I am so sorry that we are both in this situation.
May God help us both.
I wish you the best, my friend.
Mare
Been to 8 neurologists. The only one with compassion was the last. A NYC neuro. Why iisn’t HSCT offered as a 1st choice. DMDs are useless. I am in Puebla right now. One more weak of neutropenia. Then back to the states. I got immediate relief after 1st chemo. First time in 3 years I can flex my right foot and bend knee. Gone: 10+ constant pain, fog, weakness, blue, swollen legs and feet. After about 10 years, the Neuros watched me wilt like an unwatered flower for 3 years.Fell down the rabbit hole to SPMS. Yes, HSCT is 100% if treatment is done upon diagnosis. Honestly, I am so angry. By the way, Dr. Burt published several reports in Medical Journals that will show the true stats.
Cher Wirth
You are truly a gift from God Dr Boster. Thank you.
Christian Blanchard
I left my neurologist in the middle of an appointment. Pay cash and you can do whatever you want.
Kim
Dr. Boster kicks ass. This video is very informative and I hope that it helps many.
Anon
Lets not put Dr Boster on a pedestal please. He cancelled 3 appointments in a row on me.
Terri
I changed neuros to see Doctor Boster!❤️ Best decision I ever made about my MS treatment!
Marla Hop
Howdy all...Ok I will NEVER leave Dr.
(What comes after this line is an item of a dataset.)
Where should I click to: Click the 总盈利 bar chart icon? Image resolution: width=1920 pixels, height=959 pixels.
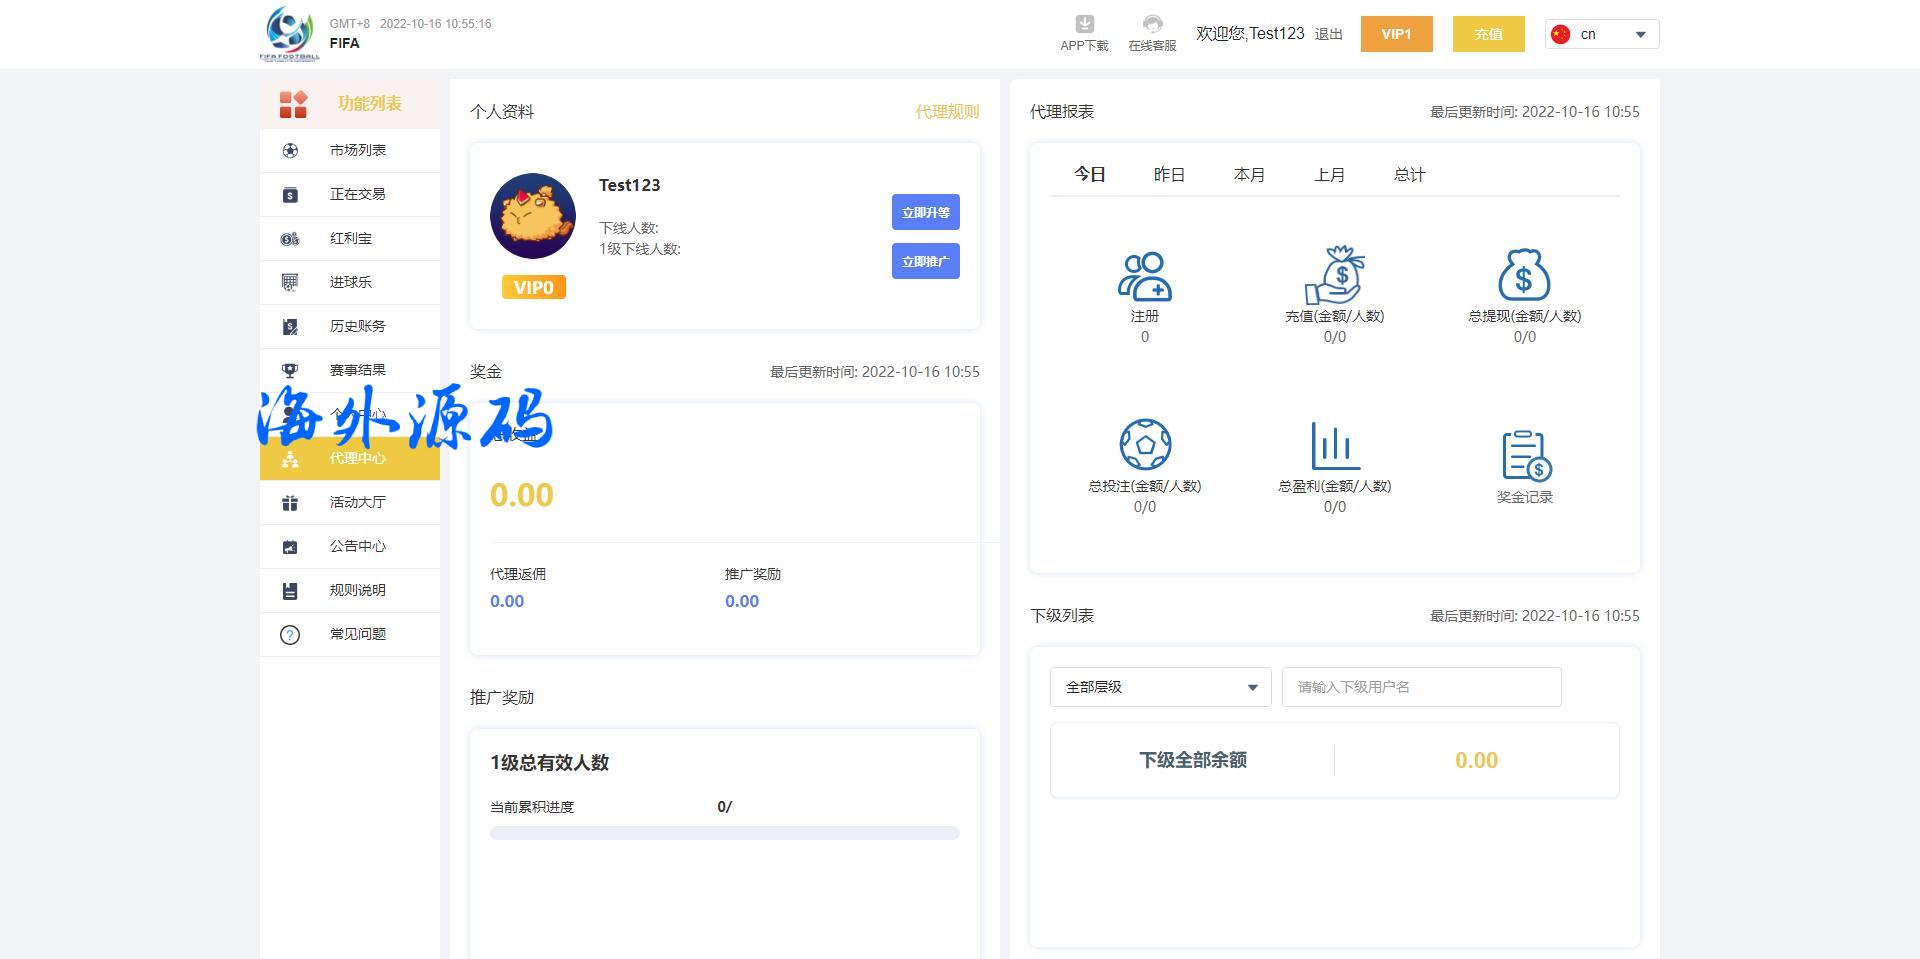[1335, 445]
Cowboy Boot wearing Boster.. This man keeps it all the way real. He’s just as passionate about kicking this in the you know what as we are.. I have told him in a not so nice tone that if he decided to leave we would have TROUBLE TROUBLE.. Love this man ;-)
Stacey Guenther
I feel blessed because I have a great neurologist who listens to me. He seems to know a lot about MS and understands all the symptoms, even the depression and anxiety. He was very empathetic about my bladder issues, spasticity, memory issues, walking problems, memory and cognitive problems. He does his best to help me.
I’m worried about what will happen when he retires and how I will start the process of finding a new neurologist. I’m currently on Ocrevus for Primary Progressive MS, and as you said, there needs to be communication between the old doctor and the new. I don’t know how old my neurologist is so hopefully he has a while before he retires, but it is something I worry about, and I do worry about a lot living with MS.
Shakira Perez
Hello, I work for a mental health agency and I have a patient who is really struggling with her current neurologist. This patient has a history of medical trauma and is diagnosed with epilepsy, GAD, and depression. Her current neurologist does not make her feel welcomed or has any compassion towards her or medical trauma and because of this, my patient will avoid going to appointments or have a lot of anxiety leading to the appointments. She has been trying to obtain a new neuro, however her current neurologist has said they have to release my patient in order for her to get a new one and they do not want to release her. I am just wondering if this information that is being told to my patient is true? I figured if anyone would like to switch neuros, their current one can not stop it. Has anyone dealt with this from their provider before? Any tips would be helpful, thanks!
Ed Tobias
Hi Shakira,
Thanks for reaching out. I've never heard of a doctor telling a patient that the doctor needs to "release" her in order to me seen by a new doctor. In fact, I read stories from MS patients all the time about how they moved from one neuro to another until they found the right fit. It's likely that the old neuro will require the patient to sign a release before the current doc will release her records to a new doc, but I'm sure you know that.
You could also check with the medical board in your area to see what they have to say about this.
I'm sure your patient will appreciate the extra mile you're going to help her. I wish her well.